Сенсационные публикации, вызванные загадочной смертью нью-йоркской «табачницы» Мэри Роджерс (ее тело было выловлено из Гудзона) отличала другая риторика – осквернения и скандала. Репортеры подробно останавливались на следах причиненного насилия: «лоб и лицо были… превращены в бесформенную массу»; «глаза так заплыли на распухшем лице, что, казалось, были с силой выдавлены из глазных впадин»; «рот был растянут настолько, насколько позволяли связки, и придавал сходство с мертвецом, умершим от удушья или задушенным»158. Самое тревожащее в этой истории – то, что все перечисленные и многие другие «следы» указывали на воображаемое преступление; жестокое убийство, как и изнасилование, было «изобретено» газетами: в ходе следствия выяснилось, что девушка умерла от неудачного аборта159.

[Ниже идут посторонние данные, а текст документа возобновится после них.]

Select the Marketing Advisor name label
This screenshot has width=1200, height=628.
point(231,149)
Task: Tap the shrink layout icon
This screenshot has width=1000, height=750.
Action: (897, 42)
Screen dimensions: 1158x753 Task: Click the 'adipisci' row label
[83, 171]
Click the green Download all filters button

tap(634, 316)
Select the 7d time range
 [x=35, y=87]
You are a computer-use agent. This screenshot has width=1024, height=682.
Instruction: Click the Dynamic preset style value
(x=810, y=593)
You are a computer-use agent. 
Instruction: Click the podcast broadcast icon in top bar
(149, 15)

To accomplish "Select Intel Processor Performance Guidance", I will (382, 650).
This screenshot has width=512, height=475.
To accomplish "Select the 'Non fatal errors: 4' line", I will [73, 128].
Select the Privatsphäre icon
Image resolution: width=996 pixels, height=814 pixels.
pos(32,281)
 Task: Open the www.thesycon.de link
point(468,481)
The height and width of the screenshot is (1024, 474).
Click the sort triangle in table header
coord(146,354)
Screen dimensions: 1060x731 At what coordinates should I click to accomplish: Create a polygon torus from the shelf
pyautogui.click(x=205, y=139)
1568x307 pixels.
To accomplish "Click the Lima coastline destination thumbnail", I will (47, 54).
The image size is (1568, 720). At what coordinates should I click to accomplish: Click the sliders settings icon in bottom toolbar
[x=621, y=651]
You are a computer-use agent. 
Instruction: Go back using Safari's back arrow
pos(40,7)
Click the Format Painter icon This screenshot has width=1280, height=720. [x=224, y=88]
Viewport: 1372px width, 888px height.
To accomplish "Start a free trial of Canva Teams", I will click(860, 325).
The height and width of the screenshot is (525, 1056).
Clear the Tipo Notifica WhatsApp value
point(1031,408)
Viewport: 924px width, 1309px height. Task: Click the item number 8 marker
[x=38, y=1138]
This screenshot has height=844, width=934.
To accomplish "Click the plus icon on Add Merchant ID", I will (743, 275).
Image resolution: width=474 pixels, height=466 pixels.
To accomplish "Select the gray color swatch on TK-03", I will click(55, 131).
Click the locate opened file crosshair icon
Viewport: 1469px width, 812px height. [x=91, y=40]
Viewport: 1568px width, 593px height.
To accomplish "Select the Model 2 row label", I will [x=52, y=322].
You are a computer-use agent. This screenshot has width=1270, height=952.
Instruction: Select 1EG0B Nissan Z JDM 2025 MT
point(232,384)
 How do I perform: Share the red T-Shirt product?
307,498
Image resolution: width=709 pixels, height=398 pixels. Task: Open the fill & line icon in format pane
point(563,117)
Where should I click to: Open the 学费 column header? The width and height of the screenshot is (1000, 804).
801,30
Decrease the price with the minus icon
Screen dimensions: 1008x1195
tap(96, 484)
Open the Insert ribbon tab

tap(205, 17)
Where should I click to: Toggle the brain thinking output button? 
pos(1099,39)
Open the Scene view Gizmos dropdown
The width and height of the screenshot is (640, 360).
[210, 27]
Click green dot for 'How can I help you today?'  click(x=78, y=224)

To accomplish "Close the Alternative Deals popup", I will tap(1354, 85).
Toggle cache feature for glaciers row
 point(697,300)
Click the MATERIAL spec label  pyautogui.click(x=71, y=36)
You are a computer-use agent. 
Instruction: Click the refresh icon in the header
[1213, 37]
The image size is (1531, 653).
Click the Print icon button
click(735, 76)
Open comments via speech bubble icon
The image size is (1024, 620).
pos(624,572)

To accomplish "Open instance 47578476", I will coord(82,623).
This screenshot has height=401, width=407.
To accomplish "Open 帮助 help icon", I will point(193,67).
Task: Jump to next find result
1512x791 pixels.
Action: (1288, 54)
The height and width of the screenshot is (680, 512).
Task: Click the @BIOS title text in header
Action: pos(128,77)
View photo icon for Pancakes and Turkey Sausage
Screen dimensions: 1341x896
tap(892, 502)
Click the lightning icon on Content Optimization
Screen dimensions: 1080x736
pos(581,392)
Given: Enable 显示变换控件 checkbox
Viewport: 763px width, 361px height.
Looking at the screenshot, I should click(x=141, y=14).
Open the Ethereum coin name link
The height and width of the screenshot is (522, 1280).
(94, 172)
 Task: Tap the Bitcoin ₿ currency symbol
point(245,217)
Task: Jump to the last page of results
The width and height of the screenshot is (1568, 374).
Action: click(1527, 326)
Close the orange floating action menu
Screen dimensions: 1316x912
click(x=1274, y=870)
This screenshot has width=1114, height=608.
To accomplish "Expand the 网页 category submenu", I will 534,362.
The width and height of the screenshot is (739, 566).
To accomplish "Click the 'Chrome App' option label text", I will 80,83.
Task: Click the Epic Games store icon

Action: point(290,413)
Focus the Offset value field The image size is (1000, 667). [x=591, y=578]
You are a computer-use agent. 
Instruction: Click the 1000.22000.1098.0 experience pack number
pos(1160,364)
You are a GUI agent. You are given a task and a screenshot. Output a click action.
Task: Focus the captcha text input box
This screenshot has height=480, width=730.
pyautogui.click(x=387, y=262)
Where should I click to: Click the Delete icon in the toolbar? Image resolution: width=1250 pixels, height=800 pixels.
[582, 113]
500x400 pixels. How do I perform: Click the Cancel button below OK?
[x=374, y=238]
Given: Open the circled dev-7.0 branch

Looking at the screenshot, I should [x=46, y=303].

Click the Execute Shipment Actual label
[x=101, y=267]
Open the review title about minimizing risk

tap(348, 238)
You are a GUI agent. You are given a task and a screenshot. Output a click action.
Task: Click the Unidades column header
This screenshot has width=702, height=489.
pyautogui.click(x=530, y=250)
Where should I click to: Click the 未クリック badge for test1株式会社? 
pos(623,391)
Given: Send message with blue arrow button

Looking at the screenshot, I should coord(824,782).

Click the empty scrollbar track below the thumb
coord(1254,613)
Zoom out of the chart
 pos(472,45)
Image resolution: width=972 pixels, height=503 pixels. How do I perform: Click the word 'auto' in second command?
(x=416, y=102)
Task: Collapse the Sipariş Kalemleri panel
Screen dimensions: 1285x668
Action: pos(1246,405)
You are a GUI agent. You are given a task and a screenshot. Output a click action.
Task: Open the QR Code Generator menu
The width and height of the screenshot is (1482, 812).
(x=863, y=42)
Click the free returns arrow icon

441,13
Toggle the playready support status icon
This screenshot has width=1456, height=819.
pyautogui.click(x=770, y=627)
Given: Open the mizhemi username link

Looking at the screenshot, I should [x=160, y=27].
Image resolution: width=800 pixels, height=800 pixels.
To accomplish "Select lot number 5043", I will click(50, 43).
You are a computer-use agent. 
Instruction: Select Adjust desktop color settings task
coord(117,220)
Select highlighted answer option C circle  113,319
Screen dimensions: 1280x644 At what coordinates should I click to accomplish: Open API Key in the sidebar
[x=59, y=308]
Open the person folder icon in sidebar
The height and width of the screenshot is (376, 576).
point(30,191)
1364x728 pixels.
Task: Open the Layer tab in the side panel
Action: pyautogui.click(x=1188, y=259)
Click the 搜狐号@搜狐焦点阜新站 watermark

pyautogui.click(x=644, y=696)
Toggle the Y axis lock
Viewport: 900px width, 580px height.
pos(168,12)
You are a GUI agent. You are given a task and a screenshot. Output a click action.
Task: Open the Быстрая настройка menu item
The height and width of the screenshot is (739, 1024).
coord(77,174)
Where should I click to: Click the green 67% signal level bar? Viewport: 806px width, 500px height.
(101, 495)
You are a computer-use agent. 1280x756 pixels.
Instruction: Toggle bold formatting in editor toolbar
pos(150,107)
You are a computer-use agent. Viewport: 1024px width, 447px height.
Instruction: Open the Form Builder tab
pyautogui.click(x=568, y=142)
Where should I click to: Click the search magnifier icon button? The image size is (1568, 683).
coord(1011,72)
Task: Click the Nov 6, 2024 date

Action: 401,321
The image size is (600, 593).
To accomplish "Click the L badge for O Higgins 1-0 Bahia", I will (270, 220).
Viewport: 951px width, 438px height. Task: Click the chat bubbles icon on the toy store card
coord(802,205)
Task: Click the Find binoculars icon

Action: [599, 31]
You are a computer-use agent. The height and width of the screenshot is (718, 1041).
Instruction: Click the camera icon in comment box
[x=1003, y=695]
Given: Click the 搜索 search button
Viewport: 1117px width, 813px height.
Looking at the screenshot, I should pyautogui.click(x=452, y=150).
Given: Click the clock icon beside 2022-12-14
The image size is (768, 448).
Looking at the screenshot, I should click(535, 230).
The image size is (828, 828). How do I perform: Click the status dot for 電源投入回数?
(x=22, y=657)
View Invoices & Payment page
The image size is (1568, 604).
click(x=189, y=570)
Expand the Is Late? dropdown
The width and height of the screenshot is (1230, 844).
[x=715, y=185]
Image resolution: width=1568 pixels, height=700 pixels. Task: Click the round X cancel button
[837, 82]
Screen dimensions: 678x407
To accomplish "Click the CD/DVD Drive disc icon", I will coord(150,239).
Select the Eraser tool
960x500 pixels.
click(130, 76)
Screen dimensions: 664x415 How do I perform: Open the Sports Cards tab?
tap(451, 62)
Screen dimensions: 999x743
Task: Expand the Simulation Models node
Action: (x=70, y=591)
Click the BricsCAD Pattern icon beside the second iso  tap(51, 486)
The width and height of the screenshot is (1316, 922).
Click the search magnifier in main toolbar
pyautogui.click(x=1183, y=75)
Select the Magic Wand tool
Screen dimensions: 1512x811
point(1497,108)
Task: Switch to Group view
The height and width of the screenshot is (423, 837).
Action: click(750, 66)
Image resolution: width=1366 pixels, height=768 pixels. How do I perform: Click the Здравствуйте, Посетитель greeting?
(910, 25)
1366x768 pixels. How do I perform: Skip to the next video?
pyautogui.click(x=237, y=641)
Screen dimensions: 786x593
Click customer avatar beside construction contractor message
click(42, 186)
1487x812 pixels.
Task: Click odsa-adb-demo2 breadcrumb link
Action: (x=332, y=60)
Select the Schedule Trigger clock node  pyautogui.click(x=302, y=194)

Связь между криминальной хроникой и придуманным По детективным жанром была настолько тесной, что в «Тайнах Мари Роже» («The Mystery of Marie Rogêt», 1842) – рассказе-расследовании «убийства» Мэри Роджерс – он пространно цитирует аутентичные газетные вырезки; в ранее написанной новелле «Убийства на улице Морг» («The Murders in the Rue Morgue», 1841) – занимается стилизацией. Натуралистические, беспощадно перечисляемые детали в «Убийствах» (содранные со скальпа клочки мяса, перерезанное горло, глубокие следы ногтей) генетически восходят к газетным публикациям. Сцена убийства двух дам Л’Эспане – старухи и ее дочери – орангутангом описывается как откровенно вуайеристская: матрос, хозяин сбежавшей обезьяны, наблюдает за зверствами своего питомца, заглядывая в комнату из окна. Судя по тому, что По относился к вторжению газет в частную жизнь с долей брезгливости и презрения160, он не только опосредовал, но и легитимировал откровенные описания, вводя настоящие или стилизованные газетные тексты в детективные рассказы.